IDH acusa a Estados por tráfico de armas - Sentido Común
En su Opinión Consultiva 30, el tribunal indicó que los países deben actuar con debida diligencia para prevenir el tráfico ilícito de armas y sus impactos en los derechos humanos.
06/03/2026
Redacción | Internacional
CIUDAD DE MÉXICO (Sentido Común).- La Corte Interamericana de Derechos Humanos (Corte IDH) dio a conocer una conclusión en la que establece que los Estados tienen responsabilidad en la venta y distribución ilegal de armas que llegan a países del continente americano.
En su Opinión Consultiva 30, el tribunal subrayó que el tráfico ilícito de armas influye en el incremento de la violencia y la criminalidad, lo que repercute en el ejercicio de los derechos humanos protegidos por la Convención Americana y otros instrumentos internacionales.

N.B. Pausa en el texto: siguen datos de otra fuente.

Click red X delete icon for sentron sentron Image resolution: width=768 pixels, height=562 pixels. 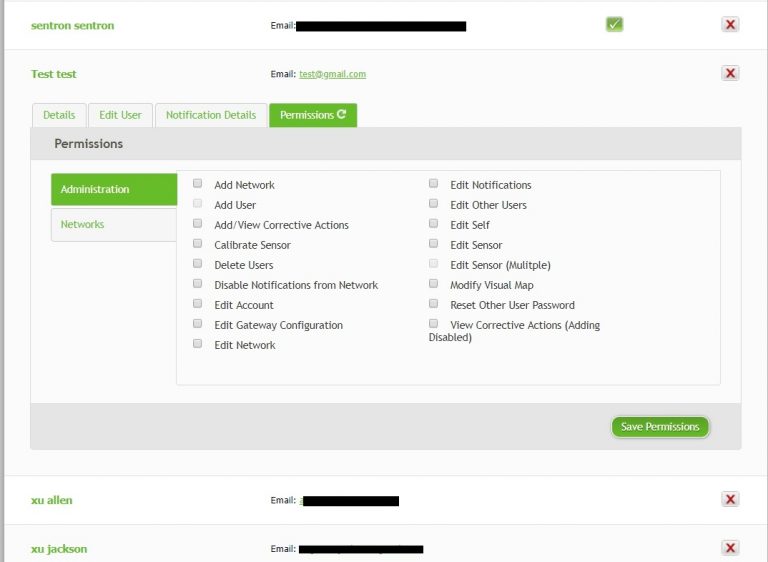(x=730, y=25)
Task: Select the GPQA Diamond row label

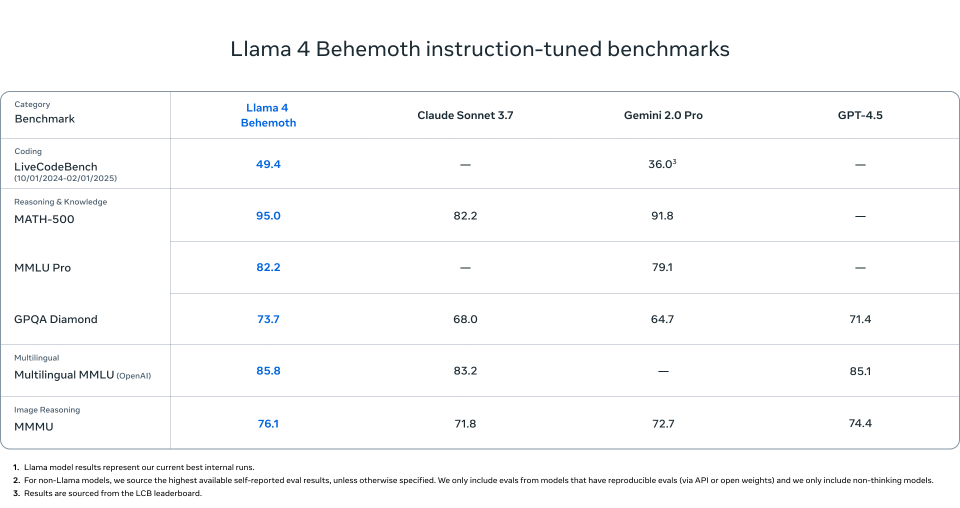Action: 56,320
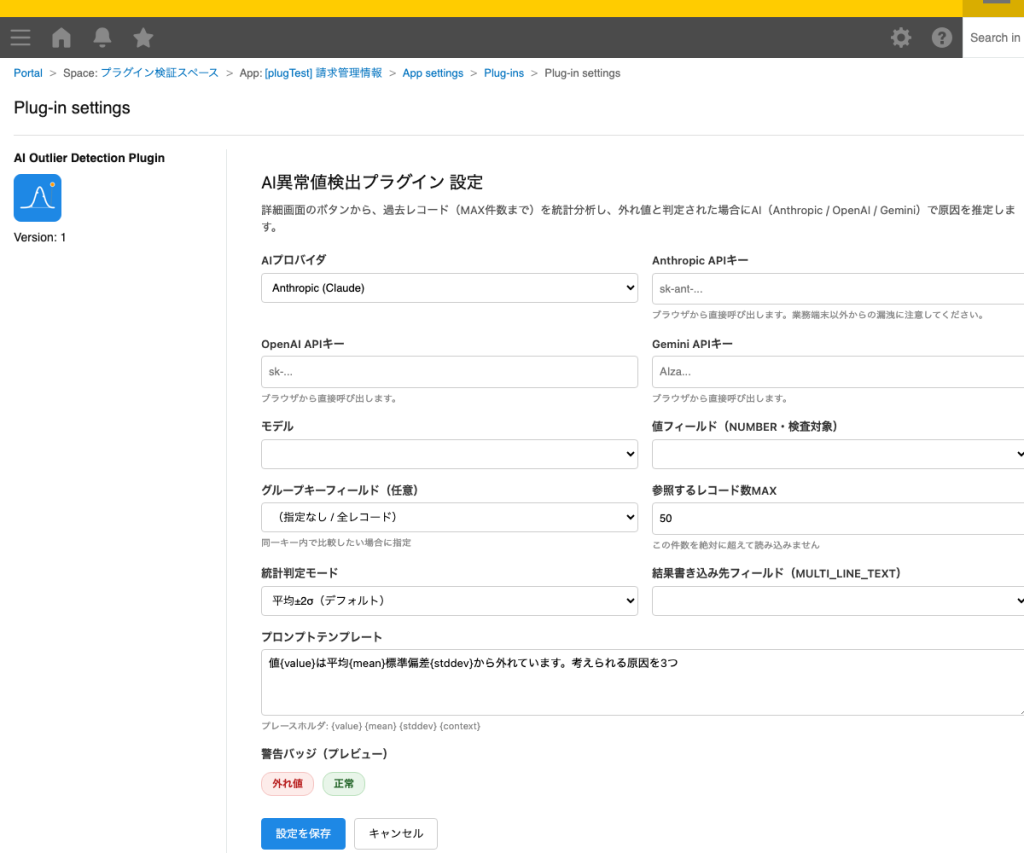Click the AI Outlier Detection Plugin bell-curve icon

tap(37, 198)
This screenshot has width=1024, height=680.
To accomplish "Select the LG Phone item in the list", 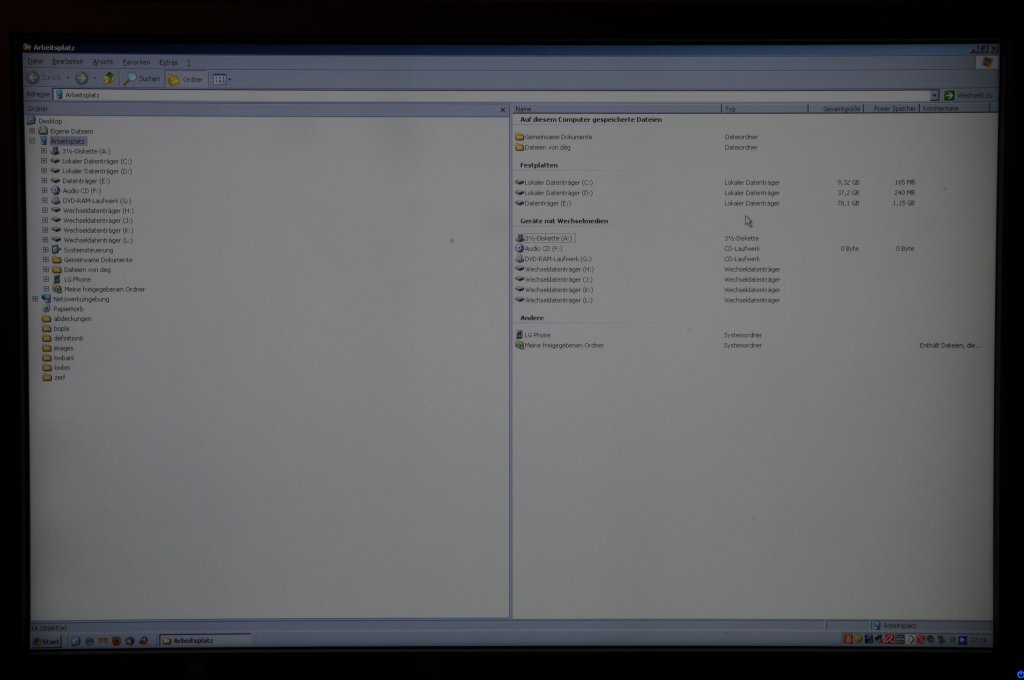I will point(537,335).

El análisis del tema se inició en 2023, cuando México solicitó a la Corte IDH una opinión consultiva sobre el tráfico de armas. Dos años antes, el país presentó una demanda penal contra las principales empresas dedicadas a la venta de armas en Estados Unidos.

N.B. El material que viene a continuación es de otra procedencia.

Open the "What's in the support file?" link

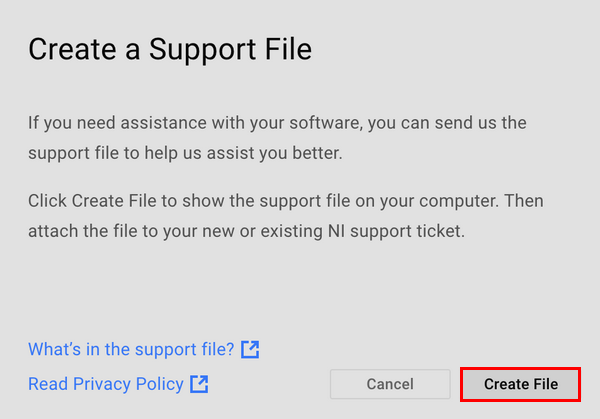tap(131, 349)
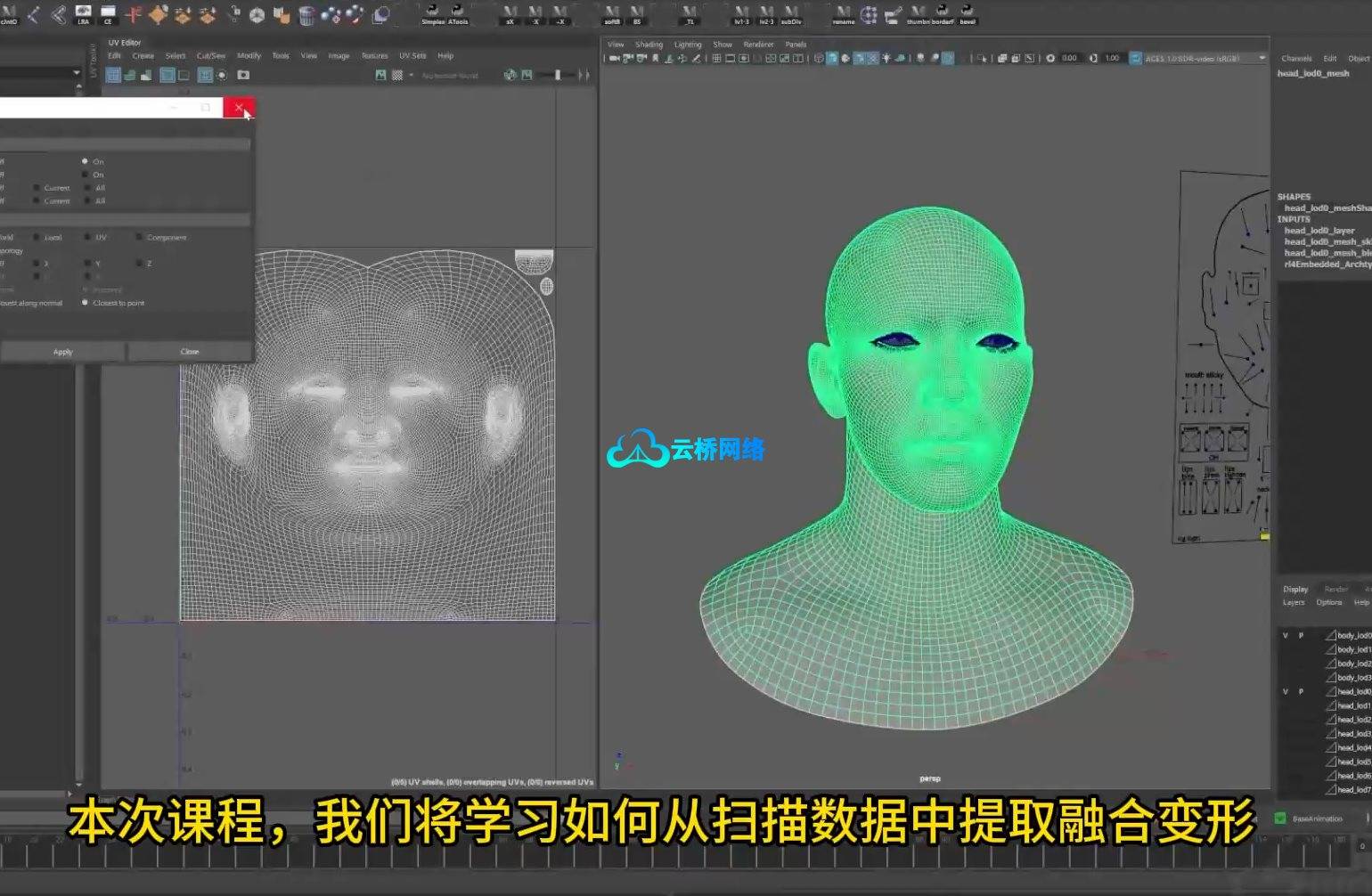The image size is (1372, 896).
Task: Expand the dropdown above the options dialog
Action: pos(76,73)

La acusación sostiene que estas compañías facilitan el tráfico ilegal de armas que cruzan la frontera y terminan en manos de cárteles mexicanos.
Durante la presentación del documento, el juez presidente del tribunal, Rodrigo Mudrovitsch, explicó que los Estados deben actuar con debida diligencia frente a actividades que puedan derivar en el tráfico ilícito de armas y sus posibles efectos en los derechos humanos.

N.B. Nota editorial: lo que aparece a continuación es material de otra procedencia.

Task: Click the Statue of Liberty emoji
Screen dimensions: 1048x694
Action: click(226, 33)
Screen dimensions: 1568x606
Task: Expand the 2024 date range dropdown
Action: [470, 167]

En el documento, la Corte IDH plantea cuatro ejes de acción para prevenir violaciones a los derechos humanos relacionadas con este fenómeno. Entre ellos se encuentran la obligación de regular y adoptar disposiciones en el derecho interno; fiscalizar y supervisar las actividades empresariales; garantizar recursos judiciales efectivos para las víctimas; y fortalecer la cooperación internacional.
El tribunal también indicó que los Estados deben implementar medidas para evitar el tráfico ilegal de armas. Entre ellas, asegurar el marcaje, registro y rastreo de las armas de fuego, así como conservar información sobre su fabricación, ubicación y transferencias. También se contempla mantener datos sobre las armas que hayan sido confiscadas o decomisadas.